EXERCISE ▸ Where in the data does the word "computer" appear? Find those lines and copy them.

EXTRACTED INFORMATION ▸
********

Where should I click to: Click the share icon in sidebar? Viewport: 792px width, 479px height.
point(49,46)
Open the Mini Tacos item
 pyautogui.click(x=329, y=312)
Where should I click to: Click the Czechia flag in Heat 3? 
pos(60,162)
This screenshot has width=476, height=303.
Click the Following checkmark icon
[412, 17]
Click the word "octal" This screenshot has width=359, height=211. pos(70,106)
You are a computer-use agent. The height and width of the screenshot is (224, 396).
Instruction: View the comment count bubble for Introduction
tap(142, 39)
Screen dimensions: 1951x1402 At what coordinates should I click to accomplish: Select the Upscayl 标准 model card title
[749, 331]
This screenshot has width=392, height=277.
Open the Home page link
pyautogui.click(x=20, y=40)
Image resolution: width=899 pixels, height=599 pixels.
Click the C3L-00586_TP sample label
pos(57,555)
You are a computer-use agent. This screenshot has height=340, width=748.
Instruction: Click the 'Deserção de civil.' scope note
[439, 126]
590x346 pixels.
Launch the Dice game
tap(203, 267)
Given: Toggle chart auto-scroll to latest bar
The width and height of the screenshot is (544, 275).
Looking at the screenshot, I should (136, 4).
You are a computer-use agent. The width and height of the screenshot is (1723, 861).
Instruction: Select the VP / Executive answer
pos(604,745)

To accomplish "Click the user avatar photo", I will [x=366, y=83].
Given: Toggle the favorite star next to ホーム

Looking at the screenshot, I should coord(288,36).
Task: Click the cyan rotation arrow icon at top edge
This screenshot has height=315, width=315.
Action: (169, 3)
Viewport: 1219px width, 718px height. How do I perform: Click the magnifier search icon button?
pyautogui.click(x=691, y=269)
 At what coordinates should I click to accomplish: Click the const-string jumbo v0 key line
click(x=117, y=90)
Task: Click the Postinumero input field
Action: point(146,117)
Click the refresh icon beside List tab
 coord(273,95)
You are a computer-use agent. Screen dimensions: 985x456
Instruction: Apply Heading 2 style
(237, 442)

********

OUTPUT ▸
You are a computer-use agent. The height and width of the screenshot is (224, 396).
You are a computer-use agent. This screenshot has height=340, width=748.
You are a computer-use agent. The width and height of the screenshot is (1723, 861).
You are a computer-use agent. Screen dimensions: 985x456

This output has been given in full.